I got this in the email this morning:

Hi all,

I’m going to get straight to the point in this email: I was very disappointed with the level of our class discussion last night. This is a graduate-level class and I am clear in the syllabus that I expect people to read the materials and to use class time to discuss those issues thoughtfully and with intellectual rigor. For the most part, I did not see that happening last night.

I suspect that our frequent forays into (only very) tangentially-related issues is the result of little preparation (reading) for class. If you do not read the materials for a particular class, please do not come to class. If you do not plan to read the materials for any of our classes, please drop the class. It is not fair to me or others who take discussions of rhetoric and composition seriously to come to class unprepared or with little respect for the seriousness of the issues we discuss.

I have been teaching graduate courses for over 10 years now and have never left a class as disappointed as I left our class last night. I have already heard from others who feel the same way. I am confident that the level of our discussion next week will reflect your interest and dedication to the course and respect for your colleagues’ learning.

Becky

I was so disappointed by this email. The class that night was alive and electric with conversation. While it did go off on tangents, there was such a rich space where thoughts, ideas and beliefs ran free.
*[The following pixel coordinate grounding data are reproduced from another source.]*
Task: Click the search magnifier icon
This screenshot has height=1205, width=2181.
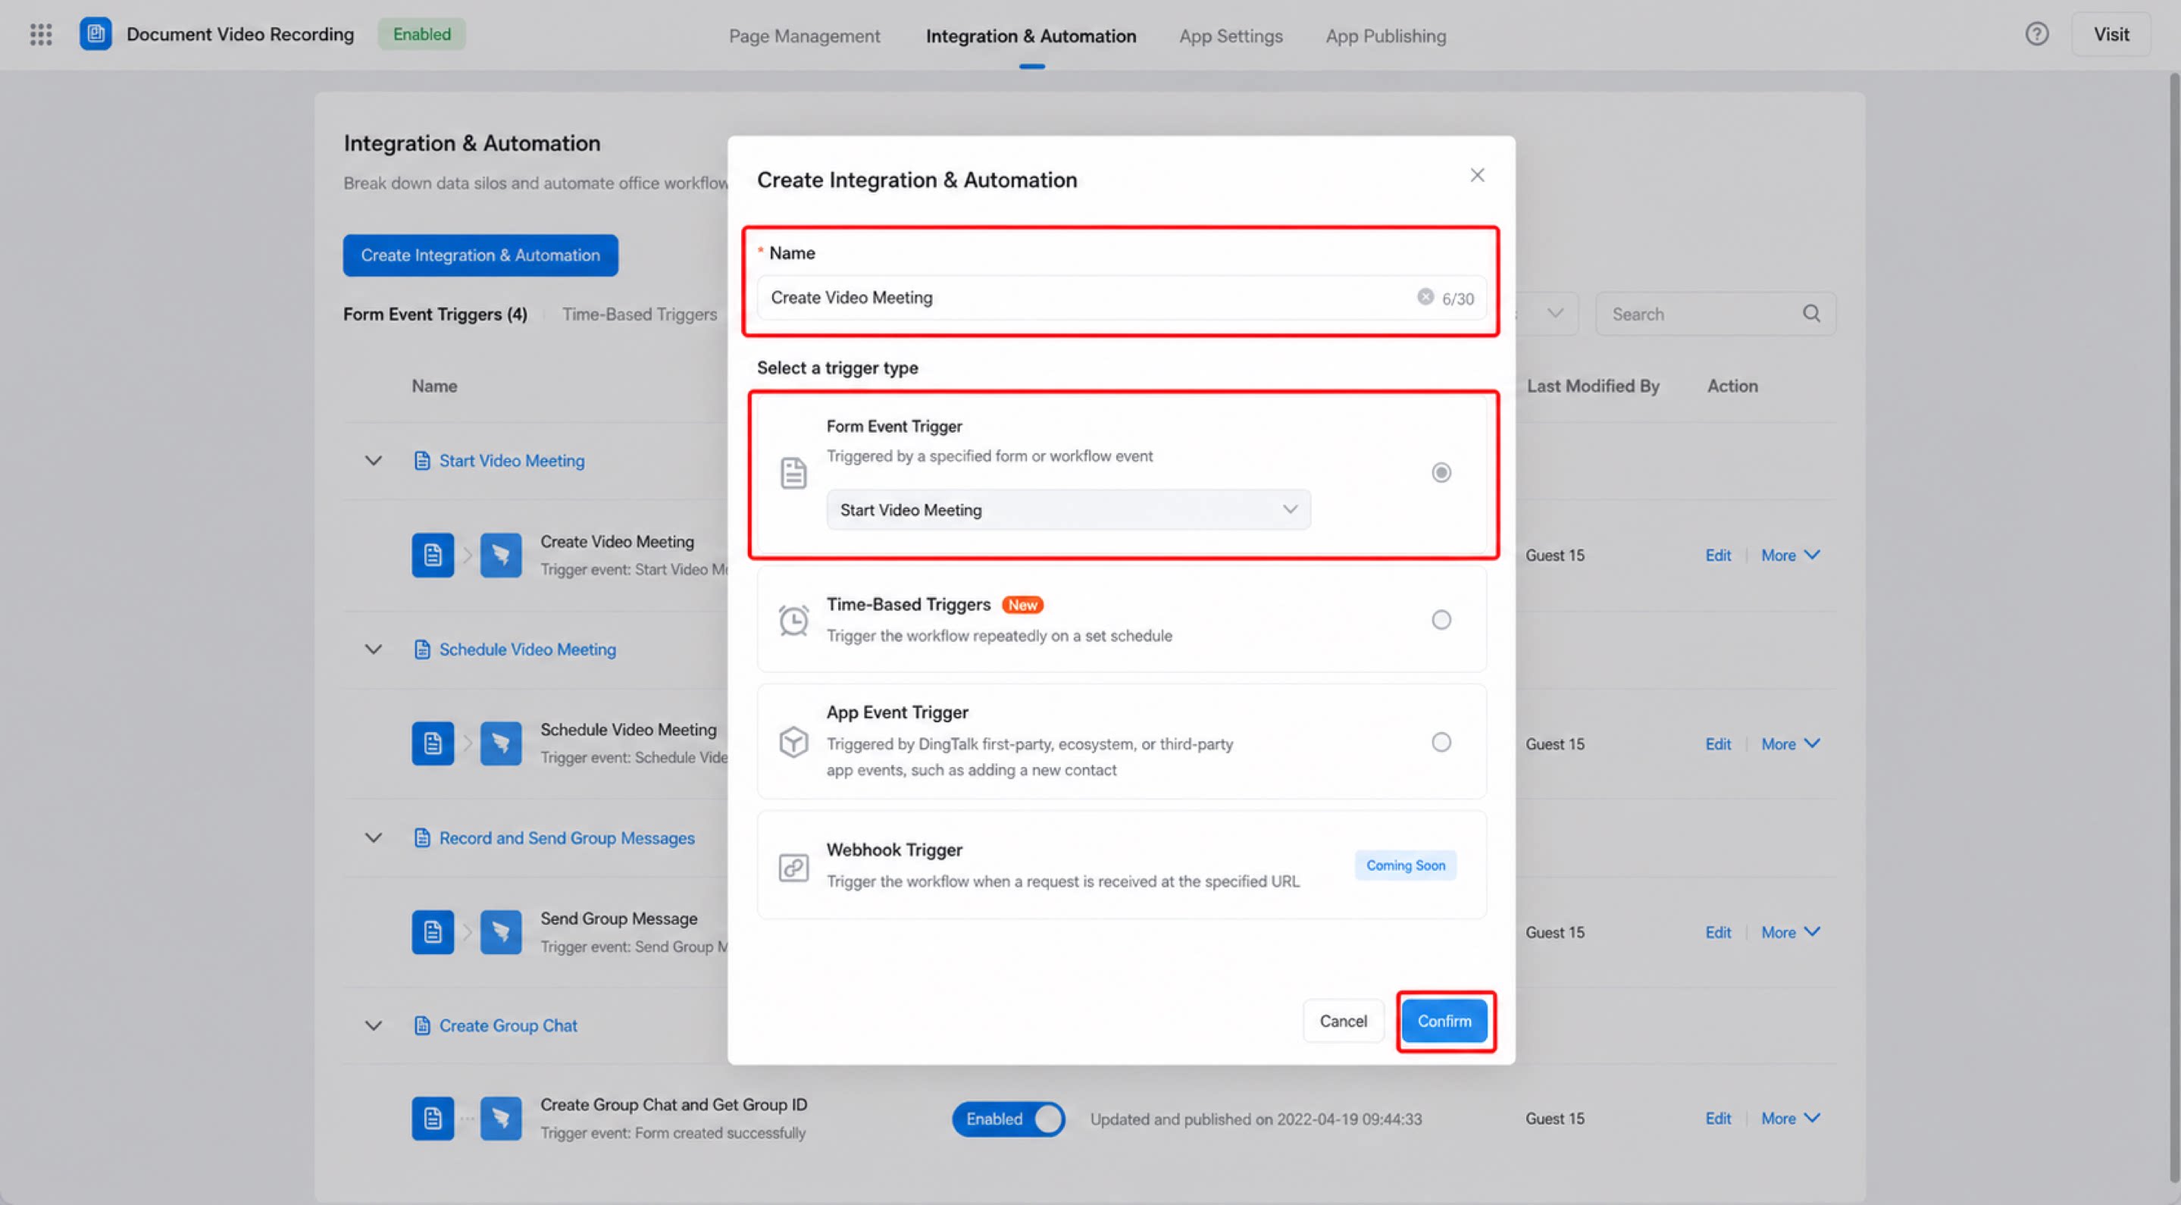Action: 1811,314
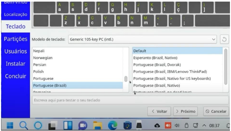Open the video chat camera taskbar icon
The height and width of the screenshot is (131, 231).
(x=83, y=125)
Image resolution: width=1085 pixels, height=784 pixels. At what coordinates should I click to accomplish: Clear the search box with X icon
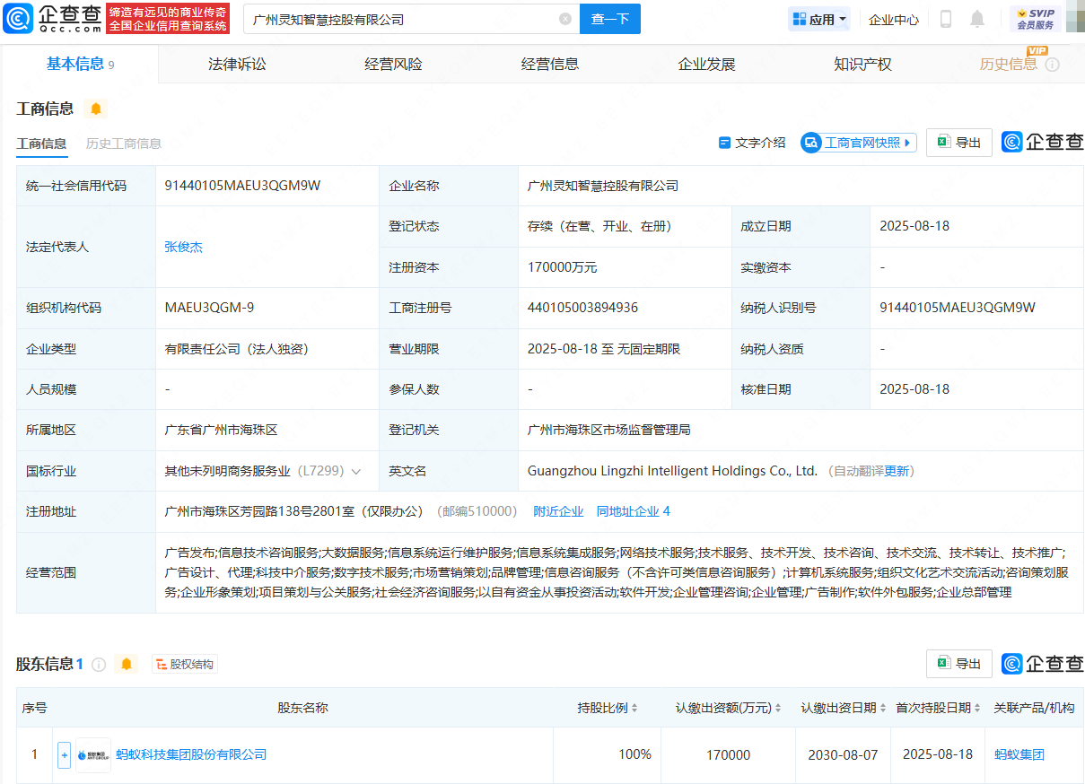coord(565,19)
I left the class feeling more confident about the Grad school experience than I did last week. There was frustration exhibited by some who wanted to slavishly adhere to the reading as far as it supported their theories and didn’t want to expand any further, but that’s so common it’s cliche.
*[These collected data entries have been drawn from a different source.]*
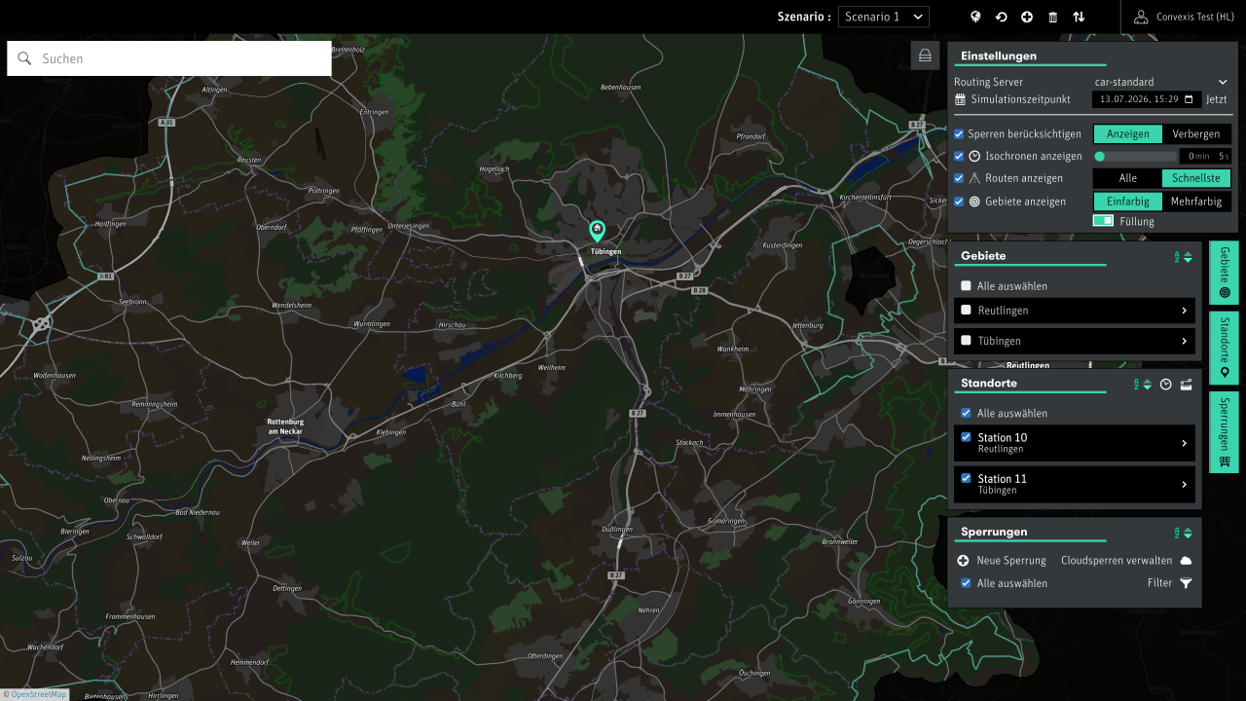Open the Sperrungen side tab
This screenshot has height=701, width=1246.
pos(1224,432)
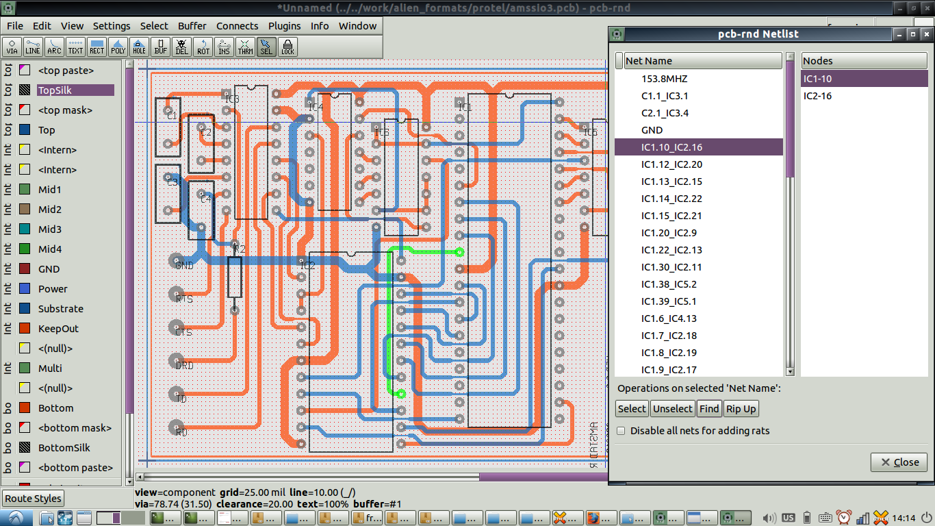The height and width of the screenshot is (526, 935).
Task: Open the Plugins menu
Action: 284,26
But I assume that the professor didn’t believe that she couldn’t control it. 

So I got this.

‘But Sique’, you say ‘it looks like she sent it to a group. Why are you getting mad?’ 

I wouldn’t have if it wasn’t for the fact that it didn’t have CC or group tags on either the one I got at my private or school address.
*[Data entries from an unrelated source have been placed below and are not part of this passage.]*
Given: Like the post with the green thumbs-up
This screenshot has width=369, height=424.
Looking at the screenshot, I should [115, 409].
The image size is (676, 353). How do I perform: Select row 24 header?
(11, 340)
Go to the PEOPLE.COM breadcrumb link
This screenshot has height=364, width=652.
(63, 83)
‘But she may have sent it each one individually.’

Maybe, but I think that the whole situation was bad. I thought that Grad school was all about using readings to set points from where your own theories carve their own path.

And I still believe that.

And I told her that in my response. She didn’t answer. I am not surprised.

So I declare this email a FAIL and since I’m going to facilitate this week, I intend to go in with boom-boom a rocking.  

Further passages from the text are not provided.